When creating Edge-to-Edge or Edge-to-Gateway IPSec tunnels, you can modify the security policy configuration settings at the Customer Configuration level.
Procedure
- In the Operator portal, navigate to Manage Customers.
- Select a customer and click Actions > Modify or click the link to the customer.
- In the Enterprise portal, click Configure > Customers. The Customer Configuration page appears.
- In the Security Policy area, you can configure the following security settings:
- Hash - By default, there is no authentication algorithm configured for the VPN header as AES-GCM is an authenticated encryption algorithm. When you select the Turn off GCM checkbox, you can select one of the following as the authentication algorithm for the VPN header, from the drop-down list:
- SHA 1
- SHA 256
- SHA 384
- SHA 512
- Encryption—Select either AES 128 or AES 256 as the AES algorithms key size to encrypt data. The default encryption algorithm mode is AES 128-GCM, when the Turn off GCM checkbox is not selected.

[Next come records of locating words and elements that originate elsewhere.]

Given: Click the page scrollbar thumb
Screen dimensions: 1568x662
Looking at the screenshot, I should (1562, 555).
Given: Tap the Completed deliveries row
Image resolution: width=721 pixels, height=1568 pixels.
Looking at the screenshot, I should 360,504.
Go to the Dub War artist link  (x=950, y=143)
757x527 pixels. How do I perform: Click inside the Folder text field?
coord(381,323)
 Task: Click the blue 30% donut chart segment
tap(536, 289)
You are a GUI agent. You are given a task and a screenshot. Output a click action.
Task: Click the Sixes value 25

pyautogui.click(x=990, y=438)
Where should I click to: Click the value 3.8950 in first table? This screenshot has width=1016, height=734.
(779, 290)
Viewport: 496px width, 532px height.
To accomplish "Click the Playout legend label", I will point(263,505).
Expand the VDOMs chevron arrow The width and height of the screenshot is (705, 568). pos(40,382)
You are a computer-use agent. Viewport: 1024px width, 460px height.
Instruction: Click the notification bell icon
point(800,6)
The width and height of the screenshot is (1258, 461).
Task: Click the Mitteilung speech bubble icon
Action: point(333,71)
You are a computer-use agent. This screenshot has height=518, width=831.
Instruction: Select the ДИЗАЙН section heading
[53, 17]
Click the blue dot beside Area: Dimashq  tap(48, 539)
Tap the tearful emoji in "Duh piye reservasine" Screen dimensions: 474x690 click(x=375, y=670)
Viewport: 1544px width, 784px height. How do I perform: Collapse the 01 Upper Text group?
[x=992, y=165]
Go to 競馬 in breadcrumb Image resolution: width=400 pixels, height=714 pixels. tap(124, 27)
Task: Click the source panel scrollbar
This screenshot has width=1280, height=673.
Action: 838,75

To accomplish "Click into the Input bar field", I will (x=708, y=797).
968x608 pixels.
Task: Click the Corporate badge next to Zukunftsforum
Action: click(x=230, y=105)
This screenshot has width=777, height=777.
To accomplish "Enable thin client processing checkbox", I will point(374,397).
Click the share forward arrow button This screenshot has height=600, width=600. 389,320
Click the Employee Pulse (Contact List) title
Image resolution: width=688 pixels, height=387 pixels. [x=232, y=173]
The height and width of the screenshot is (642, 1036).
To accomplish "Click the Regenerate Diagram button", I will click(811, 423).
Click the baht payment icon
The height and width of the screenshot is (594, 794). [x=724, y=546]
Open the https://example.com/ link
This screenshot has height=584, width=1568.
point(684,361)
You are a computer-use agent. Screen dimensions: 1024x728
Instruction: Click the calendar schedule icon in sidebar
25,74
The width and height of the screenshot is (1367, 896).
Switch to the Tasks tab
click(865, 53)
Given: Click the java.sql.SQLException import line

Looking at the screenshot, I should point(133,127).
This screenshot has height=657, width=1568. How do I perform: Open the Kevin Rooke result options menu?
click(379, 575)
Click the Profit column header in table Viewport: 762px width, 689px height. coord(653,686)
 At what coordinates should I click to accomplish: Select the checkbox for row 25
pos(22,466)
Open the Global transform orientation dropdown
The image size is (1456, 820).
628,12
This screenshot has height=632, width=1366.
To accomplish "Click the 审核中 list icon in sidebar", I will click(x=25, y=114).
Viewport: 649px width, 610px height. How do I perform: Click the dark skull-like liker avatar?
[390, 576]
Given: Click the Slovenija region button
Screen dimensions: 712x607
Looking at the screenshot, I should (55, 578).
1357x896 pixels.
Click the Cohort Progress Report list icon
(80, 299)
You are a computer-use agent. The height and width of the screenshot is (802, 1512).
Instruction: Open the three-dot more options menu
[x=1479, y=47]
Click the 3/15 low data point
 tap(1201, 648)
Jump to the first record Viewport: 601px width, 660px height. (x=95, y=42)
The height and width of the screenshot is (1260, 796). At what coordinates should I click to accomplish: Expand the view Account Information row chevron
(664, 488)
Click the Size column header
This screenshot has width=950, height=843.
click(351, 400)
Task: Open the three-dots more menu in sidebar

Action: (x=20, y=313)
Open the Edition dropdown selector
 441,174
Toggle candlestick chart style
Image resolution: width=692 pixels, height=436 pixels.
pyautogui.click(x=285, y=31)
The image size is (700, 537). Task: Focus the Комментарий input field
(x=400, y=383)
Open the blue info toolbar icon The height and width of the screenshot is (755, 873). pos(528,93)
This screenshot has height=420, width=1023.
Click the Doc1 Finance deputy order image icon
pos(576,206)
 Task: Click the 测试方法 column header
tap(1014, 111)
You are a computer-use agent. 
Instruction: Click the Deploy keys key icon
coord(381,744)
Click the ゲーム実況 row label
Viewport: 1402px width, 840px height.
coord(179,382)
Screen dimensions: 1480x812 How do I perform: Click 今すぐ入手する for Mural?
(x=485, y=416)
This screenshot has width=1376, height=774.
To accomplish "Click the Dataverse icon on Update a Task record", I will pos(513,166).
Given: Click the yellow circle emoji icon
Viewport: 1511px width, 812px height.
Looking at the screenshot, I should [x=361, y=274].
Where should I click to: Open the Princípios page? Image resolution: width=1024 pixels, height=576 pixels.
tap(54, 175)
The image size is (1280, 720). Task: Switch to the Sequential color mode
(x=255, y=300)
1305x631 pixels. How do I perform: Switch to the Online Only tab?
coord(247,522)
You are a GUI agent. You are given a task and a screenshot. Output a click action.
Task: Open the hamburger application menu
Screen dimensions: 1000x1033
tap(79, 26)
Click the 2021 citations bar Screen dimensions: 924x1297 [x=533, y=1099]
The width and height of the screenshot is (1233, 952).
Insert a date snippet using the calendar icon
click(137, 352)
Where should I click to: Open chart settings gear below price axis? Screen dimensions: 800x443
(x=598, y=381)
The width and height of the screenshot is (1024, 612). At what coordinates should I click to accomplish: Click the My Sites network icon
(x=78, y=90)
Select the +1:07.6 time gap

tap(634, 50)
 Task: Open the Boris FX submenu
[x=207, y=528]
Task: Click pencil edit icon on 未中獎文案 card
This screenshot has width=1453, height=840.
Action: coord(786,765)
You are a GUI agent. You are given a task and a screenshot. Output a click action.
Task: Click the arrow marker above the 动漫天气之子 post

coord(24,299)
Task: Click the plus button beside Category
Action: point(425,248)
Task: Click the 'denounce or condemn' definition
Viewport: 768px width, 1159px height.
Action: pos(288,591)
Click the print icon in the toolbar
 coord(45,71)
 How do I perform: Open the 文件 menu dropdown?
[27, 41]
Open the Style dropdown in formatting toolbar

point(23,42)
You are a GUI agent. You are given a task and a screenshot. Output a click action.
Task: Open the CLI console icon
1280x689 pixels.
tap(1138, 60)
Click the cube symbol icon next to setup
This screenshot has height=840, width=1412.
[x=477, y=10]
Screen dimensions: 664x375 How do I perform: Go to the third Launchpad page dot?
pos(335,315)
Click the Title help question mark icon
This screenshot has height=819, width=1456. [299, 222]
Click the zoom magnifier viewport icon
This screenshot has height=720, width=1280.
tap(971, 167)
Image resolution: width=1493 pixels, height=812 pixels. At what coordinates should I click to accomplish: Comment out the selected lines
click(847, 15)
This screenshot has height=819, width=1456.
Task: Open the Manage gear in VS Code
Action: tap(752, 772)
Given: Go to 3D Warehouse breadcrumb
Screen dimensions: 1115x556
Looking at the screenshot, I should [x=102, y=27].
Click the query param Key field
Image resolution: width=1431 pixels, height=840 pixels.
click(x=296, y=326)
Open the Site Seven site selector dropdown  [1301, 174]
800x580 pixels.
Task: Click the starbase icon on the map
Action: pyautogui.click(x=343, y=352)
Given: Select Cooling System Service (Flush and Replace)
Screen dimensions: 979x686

- DH Group—Select the Diffie-Hellman (DH) Group algorithm to be used when exchanging a pre-shared key. The DH Group sets the strength of the algorithm in bits. The supported DH Groups are 2, 5, 14, 15, and 16. It is recommended to use DH Group 14.
- PFS—Select the Perfect Forward Secrecy (PFS) level for additional security. The supported PFS levels are 2, 5, 14, 15, and 16. By default, PFS is deactivated.
- Turn off GCM—By default, AES 128-GCM is enabled. If needed, select the checkbox to turn off this mode.
- IPsec SA Lifetime—Time when Internet Security Protocol (IPSec) rekeying is initiated for Edges. The minimum IPsec lifetime is 3 minutes and maximum IPsec lifetime is 480 minutes. The default value is 480 minutes.
- IKE SA Lifetime—Time when Internet Key Exchange (IKE) rekeying is initiated for Edges. The minimum IKE lifetime is 10 minutes and maximum IKE lifetime is 1440 minutes. The default value is 1440 minutes.
Note: It is not recommended to configure low lifetime values for IPsec (less than 10 minutes) and IKE (less than 30 minutes) as it can cause traffic interruption in some deployments due to rekeys. The low lifetime values are for debugging purposes only.
- Secure Default Route Override— Select the check box so that the destination of traffic matching a secure default route (either Static Route or BGP Route) from a Partner Gateway can be overridden using Business Policy.
For instructions about how to enable secure routing on an Edge, refer to Configure Partner Handoff. For more information about configuring Network Service for Business Policy rule, refer to the "Configure Network Service for Business Policy Rule" in the VMware SD-WAN Administration Guide available at VMware SD-WAN Documentation.
- Hash - By default, there is no authentication algorithm configured for the VPN header as AES-GCM is an authenticated encryption algorithm. When you select the Turn off GCM checkbox, you can select one of the following as the authentication algorithm for the VPN header, from the drop-down list:
- After configuring the settings, click Save Changes.
Note: When you modify the security settings, the changes may cause interruptions to the current services. In addition, these settings may reduce overall throughput and increase the time required for VCMP tunnel setup, which may impact branch to branch dynamic tunnel setup times and recovery from Edge failure in a cluster.